Generative AI has shaped IT strategy for the past two years, and the fast-moving technology required enterprises to take an elevated approach to change management. Now, lessons abound.
Though Liberty Mutual closely tracked generative AI, executives were still surprised by how quickly it evolved, according to Tony Marron, managing director of Liberty IT, a subsidiary of Liberty Mutual.
“We were dipping our toes in the water,” Marron told CIO Dive. “But we didn’t want to just rush off and start chasing use cases. We thought about governance, responsibility … we put a lot more emphasis on that.”
After setting up a foundation, the company integrated generative AI into everyday work for its 45,000-member workforce via access to an internal, non-public version of OpenAI’s ChatGPT, called LibertyGPT. The rollout was accompanied by training, workshops and guardrails to encourage efficient, responsible use and build digital acumen across the business.
Around 1 in 4 employees are using LibertyGPT now, saving an average of 1.5 hours per week per person, according to Marron. Teams across underwriting, tech, claims and marketing leverage the tool for summarization and knowledge management.
“We took an employee-first approach,” Marron said, with a focus on aligning the right skills with the right tool. “It’s the people who understand the problem best that are best able to write the prompt and get the outcome that they want from a large language model.”
Any successful technology implementation hinges on supporting employees, according to Marron. Just introducing generative AI wouldn’t have been enough.
Most technology leaders agree. Nearly all IT pros and execs believe AI initiatives fail when teams don’t know how to work with the tools, according to Pluralsight data. Businesses across industries have worked to engage staff with AI through workforce assessments, curated upskilling opportunities and adoption plans.
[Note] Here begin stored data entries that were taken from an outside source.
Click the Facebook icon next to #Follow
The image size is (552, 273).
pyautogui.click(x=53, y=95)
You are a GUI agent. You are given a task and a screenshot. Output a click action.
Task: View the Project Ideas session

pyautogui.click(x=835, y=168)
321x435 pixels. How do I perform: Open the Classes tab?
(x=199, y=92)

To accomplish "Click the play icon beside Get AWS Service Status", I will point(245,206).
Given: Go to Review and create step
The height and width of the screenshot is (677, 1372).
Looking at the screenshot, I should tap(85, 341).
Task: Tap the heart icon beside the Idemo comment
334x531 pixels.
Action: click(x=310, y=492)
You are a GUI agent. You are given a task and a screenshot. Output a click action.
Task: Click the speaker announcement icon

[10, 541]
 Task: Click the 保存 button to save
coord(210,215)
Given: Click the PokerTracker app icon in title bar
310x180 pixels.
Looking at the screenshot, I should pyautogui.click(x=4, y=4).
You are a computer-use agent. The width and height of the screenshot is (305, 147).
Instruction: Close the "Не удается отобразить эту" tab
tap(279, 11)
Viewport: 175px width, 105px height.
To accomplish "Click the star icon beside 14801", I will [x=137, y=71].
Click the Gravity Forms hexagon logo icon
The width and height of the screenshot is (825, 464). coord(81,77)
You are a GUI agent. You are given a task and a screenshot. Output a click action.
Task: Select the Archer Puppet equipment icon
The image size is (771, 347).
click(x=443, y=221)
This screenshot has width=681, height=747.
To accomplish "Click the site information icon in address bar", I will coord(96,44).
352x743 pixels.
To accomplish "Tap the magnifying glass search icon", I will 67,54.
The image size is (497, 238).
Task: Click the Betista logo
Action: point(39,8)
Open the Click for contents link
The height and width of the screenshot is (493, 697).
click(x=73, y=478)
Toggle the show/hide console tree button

To help employees get started, Liberty Mutual launched prompt libraries and educated staff on how to use tools effectively.
“A lot of people at the beginning think it’s like Google, like a search engine,” Marron said. “We had to teach them … rather than giving instructions, you have to ask the machine for an outcome, and that’s a totally different way of thinking.”
The insurance company held use case ideation competitions to expand employee involvement. Liberty Mutual also focused on AI during its 10th annual Ignite Hackathon in October.
“In the short term, it’s about getting people educated and excited,” Marron said. “In the long term, you want to build scalable architecture that’s going to serve thousands of employees, thousands of transactions. It’s not easy to get that balance right.”
Setting up the foundation for adoption
As Liberty Mutual worked to raise digital acumen across the business, it leaned on a governance foundation that helped expedite implementation.
The company’s generative AI ecosystem included sandboxes for employees to test out the technology, a responsible AI working group that steered policies and procedures and a homegrown experimentation process.
“We spent a lot of time in the last few years thinking about experimentation at scale,” Marron said. Rather than having dozens of groups doing similar things all over the business, teams took a coordinated approach targeting high-value use cases.
Marron said tech teams distilled priority use cases into a set of underlying capabilities and then stood up summarization and Q&A services to allow technologists to service multiple groups looking to do the same thing.
Liberty Mutual's approach to implementing AI broke down silos, brought teams together and underscored the importance of collaboration.
“It’s almost like we’re building out a collection of marketplace capabilities that then will enable our business units to leverage and actually incorporate into their local environments and platforms,” Marron said.